* [TASKS AND EXERCISES]:
1. Reproduce the passage of the graph labeling solution from "Let's assume that" up to and including "2(n_1' - k_2).\)", keeping every character unchanged.
2. In the records, convert the lines from the line with "The height and width of the screenshot is (485, 1024)." up to and including the line with "pyautogui.click(x=36, y=300)" into a numbered list, dropping any blank lines. Include only those lines.

* [DOCUMENT TEXT]:
▶

A. 870. We label every edge of a simple graph with the difference of the degrees of its endpoints. If the number of vertices is \(\displaystyle N\), what can be the largest value of the sum of the labels on the edges?

Proposed by Dániel Lenger and Gábor Szűcs, Budapest

(7 pont)

Deadline expired on February 12, 2024.

Let \(\displaystyle v_1\) denote the number of edges connecting vertex \(\displaystyle v\) to a vertex with a smaller degree, and \(\displaystyle v'_1\) denote the number of edges connecting vertex \(\displaystyle v\) to a vertex with smaller or equal degree. \(\displaystyle v_2\) and \(\displaystyle v_2'\) are defined similarly. The degree of \(\displaystyle v\), \(\displaystyle d(v)\) can be written as \(\displaystyle v_1+v'_2\) and \(\displaystyle v'_1+v_2\).

Let's assume that graph \(\displaystyle G\) is extremal. We will prove several observations about \(\displaystyle G\).

Adding an edge. Suppose that \(\displaystyle k\) and \(\displaystyle n\) are two unconnected vertices of the graph with \(\displaystyle d(k)\le d(n)\). What happens to the weights on the edges if we add edge \(\displaystyle kn\) to \(\displaystyle G\)? The weights will increase by one on those edges that connect the vertices to a vertex with a degree that's not larger, and it will decrease by 1 on those edges that connect the vertices to a vertex with a larger degree. This gives a total of \(\displaystyle n'_1+k'_1-n_2-k_2\). Additionally, edge \(\displaystyle kn\) will have a weight of \(\displaystyle d(n)-d(k)\). Therefore the total change is

\(\displaystyle d(n)-d(k) + n_1'+ k_1' - n_2 - k_2 = n_1' + n_2 - k_1' - k_2 + n_1'+ k_1' - n_2 - k_2 = 2(n_1' - k_2).\)

Since \(\displaystyle G\) was extremal, \(\displaystyle 2(n'_1-k_2)\le 0\), and thus \(\displaystyle n'_1\le k_2\).

Deleting an edge. Let \(\displaystyle k\) and \(\displaystyle n\) be two connected vertices with \(\displaystyle d(k)\le d(n)\). What happens when we delete edge \(\displaystyle kn\)? Weights on edges connecting the vertices to a vertex with a degree that is not larger will increase by 1, and on edges connecting the vertices to a vertex with a smaller degree will decrease by 1. The weight of the deleted edge was \(\displaystyle d(n)-d(k)\). The total change is

\(\displaystyle d(k) - d(n) + n_2' + k_2' - n_1 - k_1 = k_1 + k_2' - n_1 - n_2' + n_2'+ k_2' - n_1 - k_1 = 2(k_2' - n_1).\)

This implies \(\displaystyle k'_2\le n_1\), since \(\displaystyle G\) is extremal.

◀

* [RECORDS SUPPLIED]:
▶

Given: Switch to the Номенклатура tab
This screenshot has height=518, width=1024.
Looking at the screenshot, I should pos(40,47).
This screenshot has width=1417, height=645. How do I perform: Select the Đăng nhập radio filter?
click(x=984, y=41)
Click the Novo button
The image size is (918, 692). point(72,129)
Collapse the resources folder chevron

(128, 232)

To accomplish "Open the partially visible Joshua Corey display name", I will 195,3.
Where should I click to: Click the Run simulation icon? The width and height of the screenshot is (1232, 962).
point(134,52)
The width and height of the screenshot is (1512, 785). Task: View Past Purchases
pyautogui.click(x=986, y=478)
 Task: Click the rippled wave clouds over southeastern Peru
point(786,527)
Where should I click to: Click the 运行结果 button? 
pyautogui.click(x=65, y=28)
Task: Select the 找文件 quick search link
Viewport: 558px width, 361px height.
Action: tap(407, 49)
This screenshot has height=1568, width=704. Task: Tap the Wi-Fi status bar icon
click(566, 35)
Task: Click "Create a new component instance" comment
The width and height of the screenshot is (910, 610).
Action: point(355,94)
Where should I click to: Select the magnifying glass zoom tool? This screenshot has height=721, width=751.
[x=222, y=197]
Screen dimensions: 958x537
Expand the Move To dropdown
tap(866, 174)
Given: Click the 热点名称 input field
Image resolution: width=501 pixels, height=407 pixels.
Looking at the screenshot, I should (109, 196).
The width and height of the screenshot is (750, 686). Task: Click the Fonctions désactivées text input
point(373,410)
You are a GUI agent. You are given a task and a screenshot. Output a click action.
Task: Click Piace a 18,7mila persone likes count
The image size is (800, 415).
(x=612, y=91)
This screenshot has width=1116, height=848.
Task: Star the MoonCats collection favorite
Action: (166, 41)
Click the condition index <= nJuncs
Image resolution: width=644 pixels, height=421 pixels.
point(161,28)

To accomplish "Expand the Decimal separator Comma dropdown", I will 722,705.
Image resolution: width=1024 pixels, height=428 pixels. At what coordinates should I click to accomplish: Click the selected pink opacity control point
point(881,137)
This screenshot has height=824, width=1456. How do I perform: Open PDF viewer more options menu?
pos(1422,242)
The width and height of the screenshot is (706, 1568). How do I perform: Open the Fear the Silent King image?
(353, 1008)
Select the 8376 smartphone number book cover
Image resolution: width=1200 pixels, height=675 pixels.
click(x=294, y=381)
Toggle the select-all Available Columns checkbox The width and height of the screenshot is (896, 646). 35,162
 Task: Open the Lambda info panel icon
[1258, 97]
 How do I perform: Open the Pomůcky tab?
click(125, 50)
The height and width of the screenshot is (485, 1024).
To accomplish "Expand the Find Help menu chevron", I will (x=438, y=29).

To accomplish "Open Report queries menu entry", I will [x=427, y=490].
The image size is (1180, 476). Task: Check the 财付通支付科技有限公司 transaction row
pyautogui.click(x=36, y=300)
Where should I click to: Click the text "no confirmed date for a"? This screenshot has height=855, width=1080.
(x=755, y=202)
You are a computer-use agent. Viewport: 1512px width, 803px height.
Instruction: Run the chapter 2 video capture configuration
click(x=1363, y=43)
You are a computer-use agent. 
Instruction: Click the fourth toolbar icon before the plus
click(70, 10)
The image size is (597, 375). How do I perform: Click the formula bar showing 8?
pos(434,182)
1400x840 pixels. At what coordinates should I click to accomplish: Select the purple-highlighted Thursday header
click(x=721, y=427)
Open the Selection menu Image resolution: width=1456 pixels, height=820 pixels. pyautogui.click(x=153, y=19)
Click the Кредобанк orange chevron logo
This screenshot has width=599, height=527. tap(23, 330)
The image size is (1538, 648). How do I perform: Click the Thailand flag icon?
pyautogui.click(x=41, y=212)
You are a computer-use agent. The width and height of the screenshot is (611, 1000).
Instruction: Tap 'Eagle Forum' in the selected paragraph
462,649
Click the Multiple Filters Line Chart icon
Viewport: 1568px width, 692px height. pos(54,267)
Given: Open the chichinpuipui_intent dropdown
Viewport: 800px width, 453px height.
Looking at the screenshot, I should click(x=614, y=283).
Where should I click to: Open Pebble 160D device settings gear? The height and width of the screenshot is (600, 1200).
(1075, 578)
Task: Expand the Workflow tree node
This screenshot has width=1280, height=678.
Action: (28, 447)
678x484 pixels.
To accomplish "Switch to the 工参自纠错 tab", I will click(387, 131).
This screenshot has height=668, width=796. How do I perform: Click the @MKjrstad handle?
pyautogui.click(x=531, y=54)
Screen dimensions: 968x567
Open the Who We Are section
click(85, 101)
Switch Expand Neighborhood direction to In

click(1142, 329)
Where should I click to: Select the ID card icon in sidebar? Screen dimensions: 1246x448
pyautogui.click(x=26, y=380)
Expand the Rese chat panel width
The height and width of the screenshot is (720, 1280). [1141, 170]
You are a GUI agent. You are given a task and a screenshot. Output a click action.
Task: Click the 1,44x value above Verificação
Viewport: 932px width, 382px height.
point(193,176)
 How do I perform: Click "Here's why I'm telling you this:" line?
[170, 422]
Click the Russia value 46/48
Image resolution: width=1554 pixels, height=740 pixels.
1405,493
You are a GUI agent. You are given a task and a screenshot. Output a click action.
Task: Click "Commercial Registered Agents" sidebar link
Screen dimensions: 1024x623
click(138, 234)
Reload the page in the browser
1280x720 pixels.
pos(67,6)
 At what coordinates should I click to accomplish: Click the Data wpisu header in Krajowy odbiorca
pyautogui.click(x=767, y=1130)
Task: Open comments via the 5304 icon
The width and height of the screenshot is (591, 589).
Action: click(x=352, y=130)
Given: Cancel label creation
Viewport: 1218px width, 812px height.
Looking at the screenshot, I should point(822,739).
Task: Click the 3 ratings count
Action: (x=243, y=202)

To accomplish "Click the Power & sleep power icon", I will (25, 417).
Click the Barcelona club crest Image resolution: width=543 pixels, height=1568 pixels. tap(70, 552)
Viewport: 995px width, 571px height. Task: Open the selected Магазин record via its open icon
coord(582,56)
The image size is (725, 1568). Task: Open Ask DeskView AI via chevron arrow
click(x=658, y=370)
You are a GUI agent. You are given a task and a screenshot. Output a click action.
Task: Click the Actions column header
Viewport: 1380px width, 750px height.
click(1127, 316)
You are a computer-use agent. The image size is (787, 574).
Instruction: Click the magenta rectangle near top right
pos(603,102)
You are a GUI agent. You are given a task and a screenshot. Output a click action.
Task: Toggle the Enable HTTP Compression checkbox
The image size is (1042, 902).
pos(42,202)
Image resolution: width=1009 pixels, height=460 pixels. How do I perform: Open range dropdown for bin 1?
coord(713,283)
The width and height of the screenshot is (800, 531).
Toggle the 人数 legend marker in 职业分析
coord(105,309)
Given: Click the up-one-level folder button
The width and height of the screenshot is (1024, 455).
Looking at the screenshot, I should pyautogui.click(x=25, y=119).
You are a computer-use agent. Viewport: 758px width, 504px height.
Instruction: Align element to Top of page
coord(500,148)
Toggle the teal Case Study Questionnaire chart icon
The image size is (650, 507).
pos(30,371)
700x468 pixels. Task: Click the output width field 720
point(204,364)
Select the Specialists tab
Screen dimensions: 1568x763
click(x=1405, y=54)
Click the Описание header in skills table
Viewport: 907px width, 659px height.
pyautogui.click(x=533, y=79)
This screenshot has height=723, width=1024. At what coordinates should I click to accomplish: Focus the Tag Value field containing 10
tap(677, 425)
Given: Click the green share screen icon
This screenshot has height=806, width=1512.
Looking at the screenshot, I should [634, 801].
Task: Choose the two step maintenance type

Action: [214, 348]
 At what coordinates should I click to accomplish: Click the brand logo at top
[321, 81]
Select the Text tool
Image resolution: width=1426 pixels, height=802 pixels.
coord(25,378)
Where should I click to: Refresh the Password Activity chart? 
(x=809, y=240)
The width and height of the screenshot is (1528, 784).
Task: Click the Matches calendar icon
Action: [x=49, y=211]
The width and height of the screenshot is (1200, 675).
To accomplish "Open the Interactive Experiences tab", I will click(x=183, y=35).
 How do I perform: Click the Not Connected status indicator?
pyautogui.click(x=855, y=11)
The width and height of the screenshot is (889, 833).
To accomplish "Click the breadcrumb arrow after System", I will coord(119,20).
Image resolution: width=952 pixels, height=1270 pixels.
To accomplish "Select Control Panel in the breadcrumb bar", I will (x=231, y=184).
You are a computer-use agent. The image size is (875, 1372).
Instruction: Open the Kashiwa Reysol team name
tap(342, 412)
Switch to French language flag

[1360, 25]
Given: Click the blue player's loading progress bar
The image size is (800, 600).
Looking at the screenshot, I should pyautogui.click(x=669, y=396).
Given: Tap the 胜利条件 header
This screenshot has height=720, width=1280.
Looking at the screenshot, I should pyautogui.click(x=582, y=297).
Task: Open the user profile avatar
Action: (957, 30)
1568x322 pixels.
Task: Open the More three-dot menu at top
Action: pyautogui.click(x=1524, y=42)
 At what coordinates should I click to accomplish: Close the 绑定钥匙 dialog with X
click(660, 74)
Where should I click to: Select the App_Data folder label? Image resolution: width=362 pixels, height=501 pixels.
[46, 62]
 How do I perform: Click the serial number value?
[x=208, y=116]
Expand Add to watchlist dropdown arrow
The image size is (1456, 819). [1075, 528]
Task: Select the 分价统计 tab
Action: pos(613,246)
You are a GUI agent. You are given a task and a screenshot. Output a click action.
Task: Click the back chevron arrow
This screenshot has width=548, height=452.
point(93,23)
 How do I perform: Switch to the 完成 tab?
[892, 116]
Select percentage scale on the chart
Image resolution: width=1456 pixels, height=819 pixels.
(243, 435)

◀

* [FULL SOLUTIONS]:
1.
Let's assume that graph \(\displaystyle G\) is extremal. We will prove several observations about \(\displaystyle G\).

Adding an edge. Suppose that \(\displaystyle k\) and \(\displaystyle n\) are two unconnected vertices of the graph with \(\displaystyle d(k)\le d(n)\). What happens to the weights on the edges if we add edge \(\displaystyle kn\) to \(\displaystyle G\)? The weights will increase by one on those edges that connect the vertices to a vertex with a degree that's not larger, and it will decrease by 1 on those edges that connect the vertices to a vertex with a larger degree. This gives a total of \(\displaystyle n'_1+k'_1-n_2-k_2\). Additionally, edge \(\displaystyle kn\) will have a weight of \(\displaystyle d(n)-d(k)\). Therefore the total change is

\(\displaystyle d(n)-d(k) + n_1'+ k_1' - n_2 - k_2 = n_1' + n_2 - k_1' - k_2 + n_1'+ k_1' - n_2 - k_2 = 2(n_1' - k_2).\)

2.
1. The height and width of the screenshot is (485, 1024).
2. To accomplish "Expand the Find Help menu chevron", I will (x=438, y=29).
3. To accomplish "Open Report queries menu entry", I will [x=427, y=490].
4. The image size is (1180, 476). Task: Check the 财付通支付科技有限公司 transaction row
5. pyautogui.click(x=36, y=300)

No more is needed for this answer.